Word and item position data

◆ ◆ ◆ ◆ ◆

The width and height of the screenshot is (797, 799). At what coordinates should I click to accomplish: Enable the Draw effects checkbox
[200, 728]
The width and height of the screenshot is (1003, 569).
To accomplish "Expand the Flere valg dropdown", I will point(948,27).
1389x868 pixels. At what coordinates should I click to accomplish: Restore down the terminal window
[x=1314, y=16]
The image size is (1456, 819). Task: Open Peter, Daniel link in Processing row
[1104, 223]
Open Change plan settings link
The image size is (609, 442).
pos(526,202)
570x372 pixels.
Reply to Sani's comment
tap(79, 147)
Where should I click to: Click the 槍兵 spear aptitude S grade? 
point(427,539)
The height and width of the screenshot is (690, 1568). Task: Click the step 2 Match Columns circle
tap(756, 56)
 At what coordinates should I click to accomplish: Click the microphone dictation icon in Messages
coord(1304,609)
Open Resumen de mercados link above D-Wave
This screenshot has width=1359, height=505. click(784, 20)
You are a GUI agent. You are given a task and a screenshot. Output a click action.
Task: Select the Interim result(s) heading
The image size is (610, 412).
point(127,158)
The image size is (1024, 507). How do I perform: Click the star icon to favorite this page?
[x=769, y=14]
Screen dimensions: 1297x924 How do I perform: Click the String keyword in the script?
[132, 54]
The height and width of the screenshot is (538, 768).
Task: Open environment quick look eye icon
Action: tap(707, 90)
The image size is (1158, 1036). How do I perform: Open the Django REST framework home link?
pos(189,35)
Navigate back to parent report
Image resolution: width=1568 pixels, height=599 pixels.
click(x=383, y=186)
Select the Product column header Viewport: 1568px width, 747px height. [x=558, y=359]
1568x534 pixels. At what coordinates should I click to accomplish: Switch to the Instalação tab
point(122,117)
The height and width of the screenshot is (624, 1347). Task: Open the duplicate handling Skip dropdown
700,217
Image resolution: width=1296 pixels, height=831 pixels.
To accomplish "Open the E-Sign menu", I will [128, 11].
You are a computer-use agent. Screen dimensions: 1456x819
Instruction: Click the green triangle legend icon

◆ ◆ ◆ ◆ ◆

Required task:
Convert the entries above into a Markdown table with two columns, Row and Line. Number each line in order and omit any blank lines.

Full response:
| Row | Line |
|---|---|
| 1 | The width and height of the screenshot is (797, 799). At what coordinates should I click to accomplish: Enable the Draw effects checkbox |
| 2 | [200, 728] |
| 3 | The width and height of the screenshot is (1003, 569). |
| 4 | To accomplish "Expand the Flere valg dropdown", I will point(948,27). |
| 5 | 1389x868 pixels. At what coordinates should I click to accomplish: Restore down the terminal window |
| 6 | [x=1314, y=16] |
| 7 | The image size is (1456, 819). Task: Open Peter, Daniel link in Processing row |
| 8 | [1104, 223] |
| 9 | Open Change plan settings link |
| 10 | The image size is (609, 442). |
| 11 | pos(526,202) |
| 12 | 570x372 pixels. |
| 13 | Reply to Sani's comment |
| 14 | tap(79, 147) |
| 15 | Where should I click to: Click the 槍兵 spear aptitude S grade?  |
| 16 | point(427,539) |
| 17 | The height and width of the screenshot is (690, 1568). Task: Click the step 2 Match Columns circle |
| 18 | tap(756, 56) |
| 19 |  At what coordinates should I click to accomplish: Click the microphone dictation icon in Messages |
| 20 | coord(1304,609) |
| 21 | Open Resumen de mercados link above D-Wave |
| 22 | This screenshot has width=1359, height=505. click(784, 20) |
| 23 | You are a GUI agent. You are given a task and a screenshot. Output a click action. |
| 24 | Task: Select the Interim result(s) heading |
| 25 | The image size is (610, 412). |
| 26 | point(127,158) |
| 27 | The image size is (1024, 507). How do I perform: Click the star icon to favorite this page? |
| 28 | [x=769, y=14] |
| 29 | Screen dimensions: 1297x924 How do I perform: Click the String keyword in the script? |
| 30 | [132, 54] |
| 31 | The height and width of the screenshot is (538, 768). |
| 32 | Task: Open environment quick look eye icon |
| 33 | Action: tap(707, 90) |
| 34 | The image size is (1158, 1036). How do I perform: Open the Django REST framework home link? |
| 35 | pos(189,35) |
| 36 | Navigate back to parent report |
| 37 | Image resolution: width=1568 pixels, height=599 pixels. |
| 38 | click(x=383, y=186) |
| 39 | Select the Product column header Viewport: 1568px width, 747px height. [x=558, y=359] |
| 40 | 1568x534 pixels. At what coordinates should I click to accomplish: Switch to the Instalação tab |
| 41 | point(122,117) |
| 42 | The height and width of the screenshot is (624, 1347). Task: Open the duplicate handling Skip dropdown |
| 43 | 700,217 |
| 44 | Image resolution: width=1296 pixels, height=831 pixels. |
| 45 | To accomplish "Open the E-Sign menu", I will [128, 11]. |
| 46 | You are a computer-use agent. Screen dimensions: 1456x819 |
| 47 | Instruction: Click the green triangle legend icon |